The “brave new world” consists of beauty enthusiasts as young as 12 with no upper age limit, of all ethnicities across the gender spectrum. In response, Ulta has launched a second year of its Muse accelerator program for Black beauty founders and highlights Latinx, AAPI and LGBTQ-owned businesses on its website.

“Our biggest challenge is really about understanding that the context that our consumers live in, and what this category does for our guests and how we can best serve their needs,” Oates says. “That’s the central challenge of doing business anywhere.

“I use this analogy, that if we’re all driving a car, we have to know what’s around us. We have to use the rear-view mirror to see where we’ve been and how we got there and help us learn from it. We also have to use the windshield to look forward and see what’s ahead and how we’re going to get there. And one is relative to the other because the windshield is bigger. And so we also serve as a forward-looking advisor unit to the organization to say what our customers are going to need in the future. And how do we go from here to there?”
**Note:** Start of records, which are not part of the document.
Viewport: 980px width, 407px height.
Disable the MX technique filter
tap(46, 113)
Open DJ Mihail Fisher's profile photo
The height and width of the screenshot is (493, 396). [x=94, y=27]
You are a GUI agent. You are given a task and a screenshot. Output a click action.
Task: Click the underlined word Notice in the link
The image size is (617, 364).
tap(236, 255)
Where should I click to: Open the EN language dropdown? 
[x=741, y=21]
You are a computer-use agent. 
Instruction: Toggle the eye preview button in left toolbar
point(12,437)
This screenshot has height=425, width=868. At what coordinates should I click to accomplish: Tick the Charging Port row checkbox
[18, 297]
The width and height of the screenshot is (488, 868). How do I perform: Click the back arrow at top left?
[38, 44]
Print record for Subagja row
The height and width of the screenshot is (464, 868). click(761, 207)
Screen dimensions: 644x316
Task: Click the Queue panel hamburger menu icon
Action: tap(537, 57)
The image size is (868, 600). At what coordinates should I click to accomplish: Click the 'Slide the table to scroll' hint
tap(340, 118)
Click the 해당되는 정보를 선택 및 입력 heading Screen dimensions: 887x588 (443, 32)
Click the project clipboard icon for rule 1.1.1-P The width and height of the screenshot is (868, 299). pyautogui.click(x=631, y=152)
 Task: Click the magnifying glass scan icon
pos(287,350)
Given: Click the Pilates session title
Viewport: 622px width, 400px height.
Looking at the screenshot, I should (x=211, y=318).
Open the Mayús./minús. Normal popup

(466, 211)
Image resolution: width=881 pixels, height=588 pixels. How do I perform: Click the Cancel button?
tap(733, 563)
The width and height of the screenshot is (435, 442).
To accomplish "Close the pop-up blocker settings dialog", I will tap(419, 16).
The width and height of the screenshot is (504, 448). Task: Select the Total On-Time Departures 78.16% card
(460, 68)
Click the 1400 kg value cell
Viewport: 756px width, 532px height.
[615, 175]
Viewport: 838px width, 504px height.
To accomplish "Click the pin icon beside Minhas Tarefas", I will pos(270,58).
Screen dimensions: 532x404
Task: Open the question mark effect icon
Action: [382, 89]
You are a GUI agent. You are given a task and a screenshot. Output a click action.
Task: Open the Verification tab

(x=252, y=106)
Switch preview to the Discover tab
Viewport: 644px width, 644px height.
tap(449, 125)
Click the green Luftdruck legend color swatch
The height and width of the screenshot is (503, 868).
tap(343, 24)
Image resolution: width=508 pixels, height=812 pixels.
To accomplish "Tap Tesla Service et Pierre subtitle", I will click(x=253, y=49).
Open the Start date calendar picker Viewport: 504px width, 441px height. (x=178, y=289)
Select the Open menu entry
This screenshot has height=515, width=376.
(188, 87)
The steady and measured route to success
As a marathon runner, she knows that you need focus and stamina to get from here to there. In the last year, Oates ran the Chicago Marathon and qualified for the Boston Marathon. “I completed my first ultramarathon, a 31-mile trail race with hills and river crossings. It’s been an exciting year but it’s tough fitting in training. This morning, I got up and ran 6 miles before my kids were awake,” she says.

During her time at St. Norbert, she was president of the Discovery International fair-trade store, played on the women’s golf team and was active in the Kappa Beta Gamma Greek organization.

“I also had a research grant working for a French professor and taught K-12. But I always knew my focus would be business. It’s the beauty that I did not expect.”